=== SELECTED PASSAGE ===
• • •
Also known as: brain-predicted age, predicted age, BrainAGE

An estimate of how old your brain appears structurally compared to a healthy reference population, derived from a single MRI scan.

Brain age is a machine-learning estimate of how old your brain appears structurally, compared to a chronological-age reference. It's derived from a single T1-weighted MRI scan run through a model trained on the brains of thousands of healthy adults.

The model has learned what brains tend to look like at 25, at 40, at 70 — the cortical thickness, white matter integrity, the volumes of structures like the hippocampus and the ventricles. Given a new scan, the model returns a single number: the estimated age of that brain.

Why it's useful

Chronological age is a count of time. Brain age is a measure of how that time has actually been spent — biology, lifestyle, illness, protection. Two people born on the same day can have brain ages that differ by 10 years or more. The discrepancy turns out to carry real information about cognitive ageing, recovery from neurological injury, and risk of neurodegeneration.

The single most useful derived metric is the brain age gap — the difference between predicted and chronological age.
• • •
=== RAW DATA ===
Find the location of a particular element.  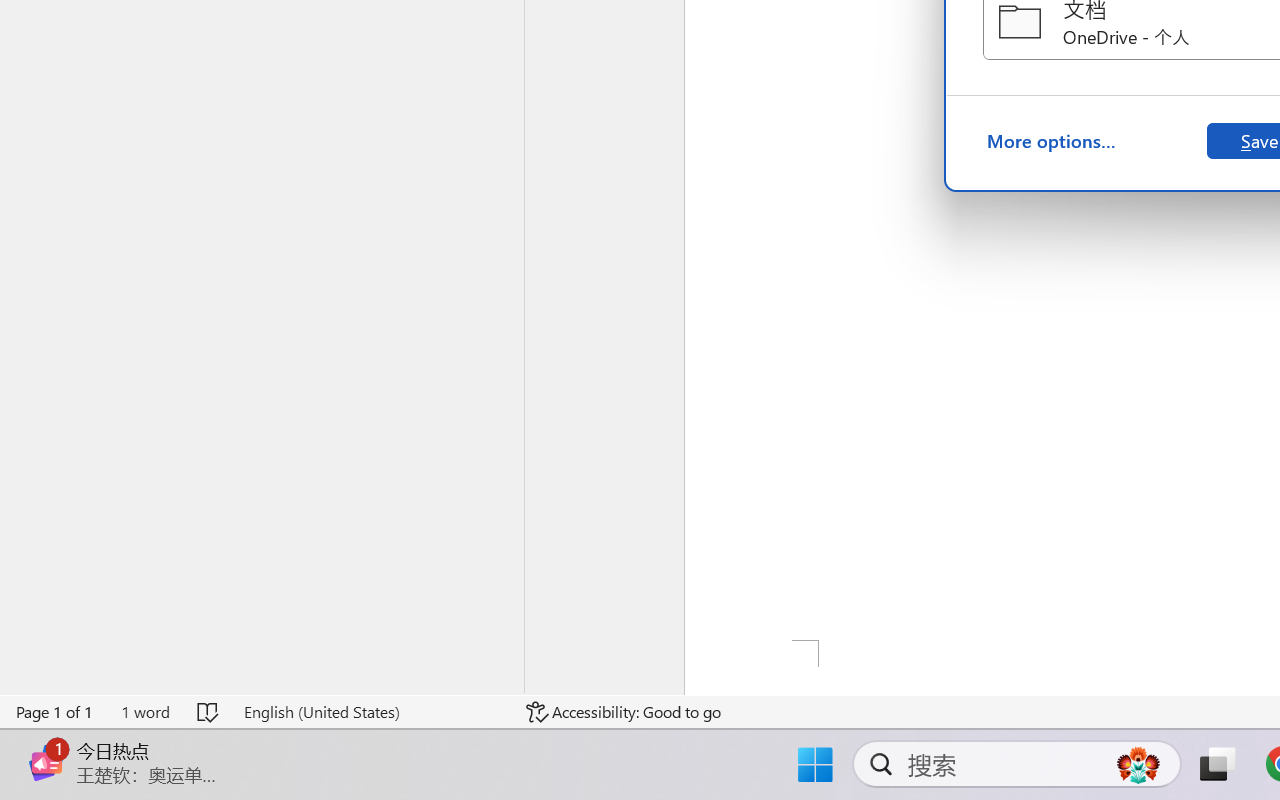

'AutomationID: DynamicSearchBoxGleamImage' is located at coordinates (1138, 764).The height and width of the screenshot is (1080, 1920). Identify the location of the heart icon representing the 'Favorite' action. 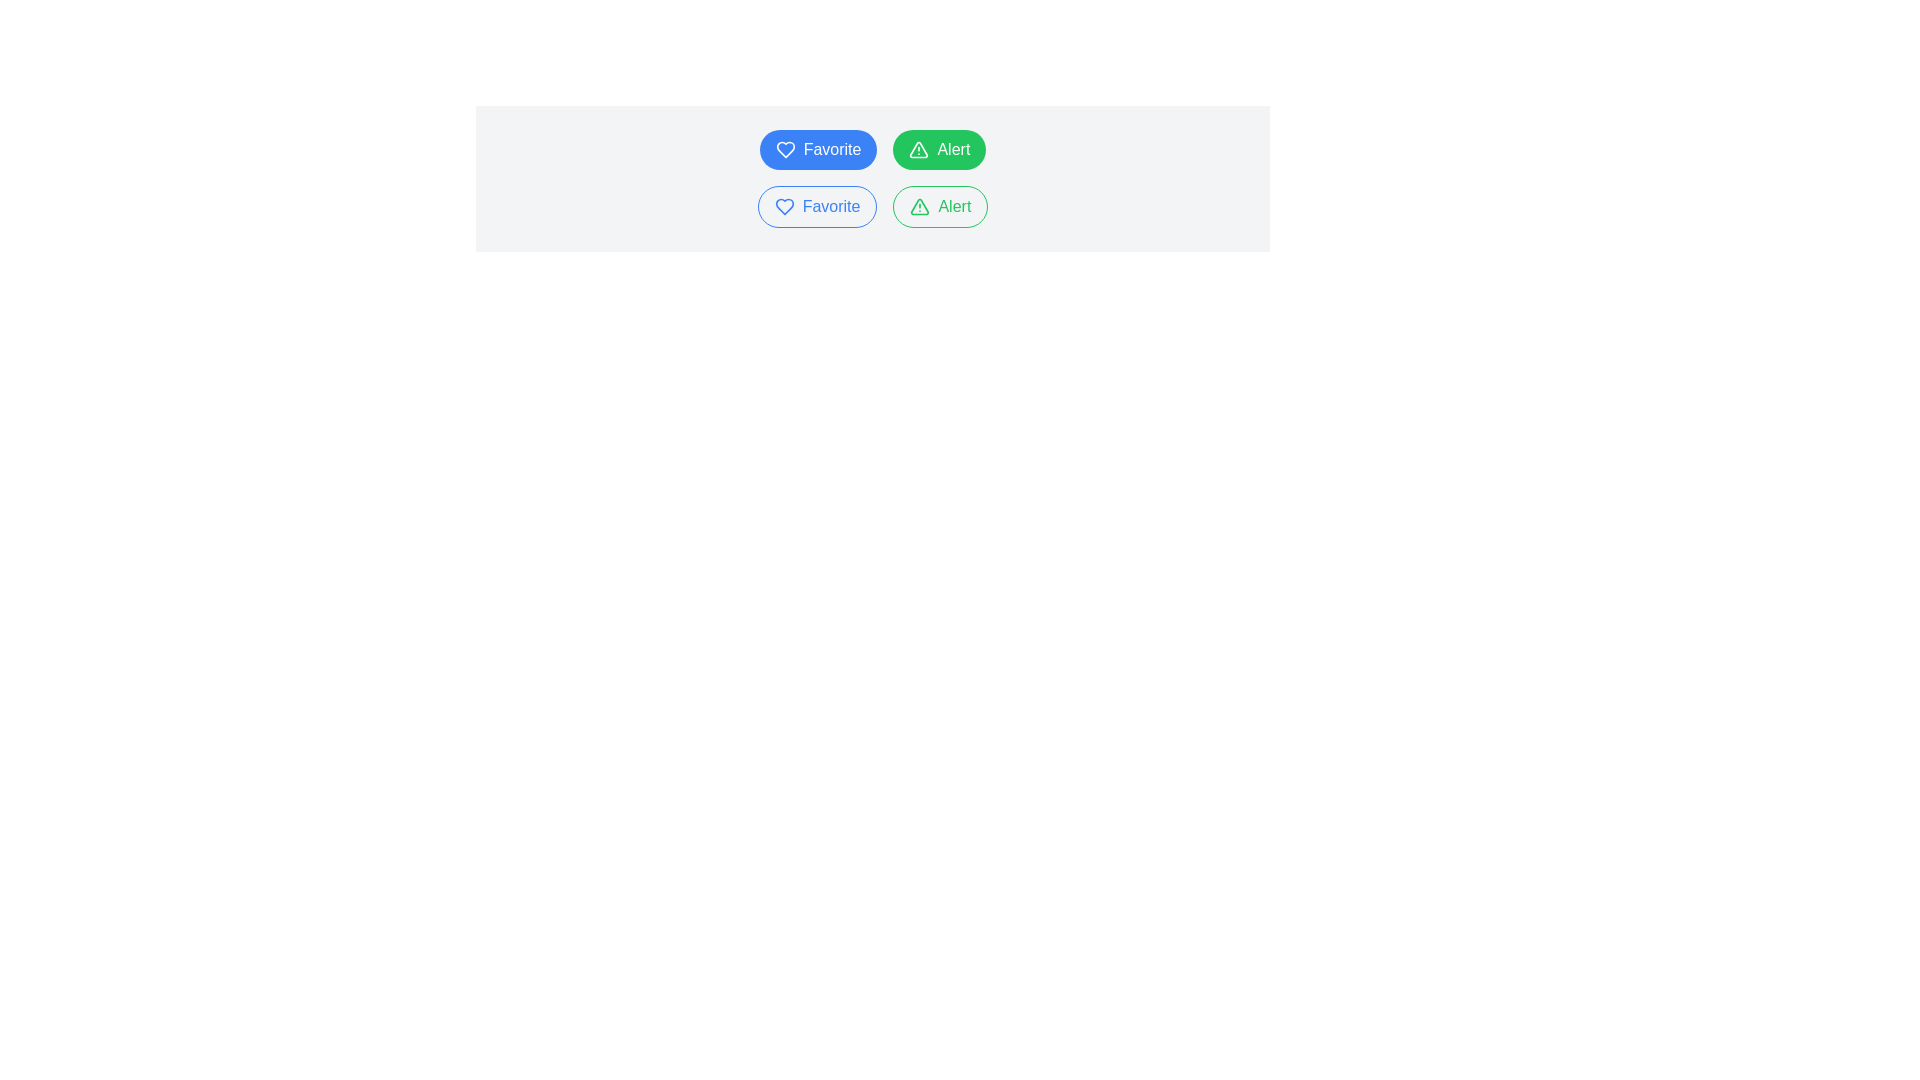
• • •
=== WHAT TO DO ===
A – According to the passage on brain age, what type of MRI scan is brain age derived from?
B – Return everything in the brain age passage from "Chronological age is" down to "risk of neurodegeneration.".
C – Resume the passage on brain age after its last sentence.
The listing has no connection to the passage on brain age.

=== OUTPUTS IN ORDER ===
A – A single T1-weighted MRI scan.

B –
Chronological age is a count of time. Brain age is a measure of how that time has actually been spent — biology, lifestyle, illness, protection. Two people born on the same day can have brain ages that differ by 10 years or more. The discrepancy turns out to carry real information about cognitive ageing, recovery from neurological injury, and risk of neurodegeneration.

C –
Where it's used

  • Cognitive ageing research — to characterise trajectories of brain change with age
  • Stroke recovery — accelerated brain ageing after stroke predicts worse motor outcomes
  • Drug trials — as a sensitive imaging endpoint for treatments aimed at slowing brain ageing
  • Personal curiosity — increasingly available outside research as the methods mature

How it's computed

Most current methods use convolutional neural networks (e.g., SFCN) trained on large healthy reference cohorts like the UK Biobank. The input is a preprocessed T1-weighted scan; the output is a single scalar.

A robust pipeline includes bias-field correction, registration to a standard template (MNI152), skull-stripping, intensity normalisation, and resampling to the model's expected input shape.